### About this task
Because the listing below is to be kept intact, restate all of it word for word.

BEGIN Exercise inputs

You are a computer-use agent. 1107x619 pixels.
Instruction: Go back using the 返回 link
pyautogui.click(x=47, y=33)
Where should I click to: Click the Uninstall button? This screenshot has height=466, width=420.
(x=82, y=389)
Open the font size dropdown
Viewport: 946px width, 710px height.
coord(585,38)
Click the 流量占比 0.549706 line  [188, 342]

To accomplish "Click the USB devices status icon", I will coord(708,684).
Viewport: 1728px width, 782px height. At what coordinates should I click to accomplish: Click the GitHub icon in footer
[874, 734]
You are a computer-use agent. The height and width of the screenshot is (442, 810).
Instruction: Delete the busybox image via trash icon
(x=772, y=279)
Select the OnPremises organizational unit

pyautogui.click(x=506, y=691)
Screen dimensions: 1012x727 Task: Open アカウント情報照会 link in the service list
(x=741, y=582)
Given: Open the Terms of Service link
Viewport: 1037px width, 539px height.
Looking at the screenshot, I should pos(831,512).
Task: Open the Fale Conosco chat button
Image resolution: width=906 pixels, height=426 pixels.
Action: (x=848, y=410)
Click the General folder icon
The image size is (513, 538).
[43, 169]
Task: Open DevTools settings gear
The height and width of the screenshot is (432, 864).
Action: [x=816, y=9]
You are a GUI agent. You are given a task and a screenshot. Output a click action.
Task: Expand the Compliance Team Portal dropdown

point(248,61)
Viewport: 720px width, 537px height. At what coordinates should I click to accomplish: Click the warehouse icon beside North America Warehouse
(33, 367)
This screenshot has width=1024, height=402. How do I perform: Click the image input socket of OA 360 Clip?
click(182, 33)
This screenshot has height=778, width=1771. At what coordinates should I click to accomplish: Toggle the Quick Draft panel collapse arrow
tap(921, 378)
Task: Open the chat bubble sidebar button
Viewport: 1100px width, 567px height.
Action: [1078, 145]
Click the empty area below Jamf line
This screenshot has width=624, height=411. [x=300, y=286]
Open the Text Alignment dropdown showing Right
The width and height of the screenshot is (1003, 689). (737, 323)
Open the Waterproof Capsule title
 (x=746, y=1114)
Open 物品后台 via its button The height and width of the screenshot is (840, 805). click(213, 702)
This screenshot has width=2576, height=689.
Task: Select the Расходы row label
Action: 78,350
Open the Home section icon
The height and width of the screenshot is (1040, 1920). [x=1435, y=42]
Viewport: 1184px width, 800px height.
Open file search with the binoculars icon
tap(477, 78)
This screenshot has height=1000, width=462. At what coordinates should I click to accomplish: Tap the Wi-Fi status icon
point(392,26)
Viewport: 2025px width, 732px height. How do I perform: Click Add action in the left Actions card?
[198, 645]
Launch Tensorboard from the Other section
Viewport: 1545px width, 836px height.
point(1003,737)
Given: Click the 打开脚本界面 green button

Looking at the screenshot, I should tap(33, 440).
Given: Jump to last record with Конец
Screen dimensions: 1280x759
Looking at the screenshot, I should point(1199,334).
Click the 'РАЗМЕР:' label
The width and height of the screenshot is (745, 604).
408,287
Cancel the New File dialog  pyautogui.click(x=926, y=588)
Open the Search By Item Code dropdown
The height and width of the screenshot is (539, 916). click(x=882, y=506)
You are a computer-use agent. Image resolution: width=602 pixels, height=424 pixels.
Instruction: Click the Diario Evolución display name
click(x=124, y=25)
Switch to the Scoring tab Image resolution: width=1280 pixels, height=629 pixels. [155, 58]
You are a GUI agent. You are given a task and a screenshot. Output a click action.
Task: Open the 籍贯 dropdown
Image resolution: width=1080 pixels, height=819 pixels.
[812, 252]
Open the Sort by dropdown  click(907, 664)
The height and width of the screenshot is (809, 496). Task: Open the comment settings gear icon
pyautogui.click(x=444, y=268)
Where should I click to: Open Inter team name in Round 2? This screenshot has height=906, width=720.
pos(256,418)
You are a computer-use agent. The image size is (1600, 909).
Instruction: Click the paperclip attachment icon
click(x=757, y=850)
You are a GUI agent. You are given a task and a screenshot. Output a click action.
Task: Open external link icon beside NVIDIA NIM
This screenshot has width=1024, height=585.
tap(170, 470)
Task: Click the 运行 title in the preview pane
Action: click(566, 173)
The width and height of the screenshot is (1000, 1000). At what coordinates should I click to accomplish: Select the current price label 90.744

END Exercise inputs

### Exercise solution
You are a computer-use agent. 1107x619 pixels.
Instruction: Go back using the 返回 link
pyautogui.click(x=47, y=33)
Where should I click to: Click the Uninstall button? This screenshot has height=466, width=420.
(x=82, y=389)
Open the font size dropdown
Viewport: 946px width, 710px height.
coord(585,38)
Click the 流量占比 0.549706 line  [188, 342]

To accomplish "Click the USB devices status icon", I will coord(708,684).
Viewport: 1728px width, 782px height. At what coordinates should I click to accomplish: Click the GitHub icon in footer
[874, 734]
You are a computer-use agent. The height and width of the screenshot is (442, 810).
Instruction: Delete the busybox image via trash icon
(x=772, y=279)
Select the OnPremises organizational unit

pyautogui.click(x=506, y=691)
Screen dimensions: 1012x727 Task: Open アカウント情報照会 link in the service list
(x=741, y=582)
Given: Open the Terms of Service link
Viewport: 1037px width, 539px height.
Looking at the screenshot, I should pos(831,512).
Task: Open the Fale Conosco chat button
Image resolution: width=906 pixels, height=426 pixels.
Action: (x=848, y=410)
Click the General folder icon
The image size is (513, 538).
[43, 169]
Task: Open DevTools settings gear
The height and width of the screenshot is (432, 864).
Action: [x=816, y=9]
You are a GUI agent. You are given a task and a screenshot. Output a click action.
Task: Expand the Compliance Team Portal dropdown

point(248,61)
Viewport: 720px width, 537px height. At what coordinates should I click to accomplish: Click the warehouse icon beside North America Warehouse
(33, 367)
This screenshot has width=1024, height=402. How do I perform: Click the image input socket of OA 360 Clip?
click(182, 33)
This screenshot has height=778, width=1771. At what coordinates should I click to accomplish: Toggle the Quick Draft panel collapse arrow
tap(921, 378)
Task: Open the chat bubble sidebar button
Viewport: 1100px width, 567px height.
Action: [1078, 145]
Click the empty area below Jamf line
This screenshot has width=624, height=411. [x=300, y=286]
Open the Text Alignment dropdown showing Right
The width and height of the screenshot is (1003, 689). (737, 323)
Open the Waterproof Capsule title
 (x=746, y=1114)
Open 物品后台 via its button The height and width of the screenshot is (840, 805). click(213, 702)
This screenshot has width=2576, height=689.
Task: Select the Расходы row label
Action: 78,350
Open the Home section icon
The height and width of the screenshot is (1040, 1920). [x=1435, y=42]
Viewport: 1184px width, 800px height.
Open file search with the binoculars icon
tap(477, 78)
This screenshot has height=1000, width=462. At what coordinates should I click to accomplish: Tap the Wi-Fi status icon
point(392,26)
Viewport: 2025px width, 732px height. How do I perform: Click Add action in the left Actions card?
[198, 645]
Launch Tensorboard from the Other section
Viewport: 1545px width, 836px height.
point(1003,737)
Given: Click the 打开脚本界面 green button

Looking at the screenshot, I should tap(33, 440).
Given: Jump to last record with Конец
Screen dimensions: 1280x759
Looking at the screenshot, I should point(1199,334).
Click the 'РАЗМЕР:' label
The width and height of the screenshot is (745, 604).
408,287
Cancel the New File dialog  pyautogui.click(x=926, y=588)
Open the Search By Item Code dropdown
The height and width of the screenshot is (539, 916). click(x=882, y=506)
You are a computer-use agent. Image resolution: width=602 pixels, height=424 pixels.
Instruction: Click the Diario Evolución display name
click(x=124, y=25)
Switch to the Scoring tab Image resolution: width=1280 pixels, height=629 pixels. [155, 58]
You are a GUI agent. You are given a task and a screenshot. Output a click action.
Task: Open the 籍贯 dropdown
Image resolution: width=1080 pixels, height=819 pixels.
[812, 252]
Open the Sort by dropdown  click(907, 664)
The height and width of the screenshot is (809, 496). Task: Open the comment settings gear icon
pyautogui.click(x=444, y=268)
Where should I click to: Open Inter team name in Round 2? This screenshot has height=906, width=720.
pos(256,418)
You are a computer-use agent. The image size is (1600, 909).
Instruction: Click the paperclip attachment icon
click(x=757, y=850)
You are a GUI agent. You are given a task and a screenshot. Output a click action.
Task: Open external link icon beside NVIDIA NIM
This screenshot has width=1024, height=585.
tap(170, 470)
Task: Click the 运行 title in the preview pane
Action: click(566, 173)
The width and height of the screenshot is (1000, 1000). At what coordinates should I click to accomplish: Select the current price label 90.744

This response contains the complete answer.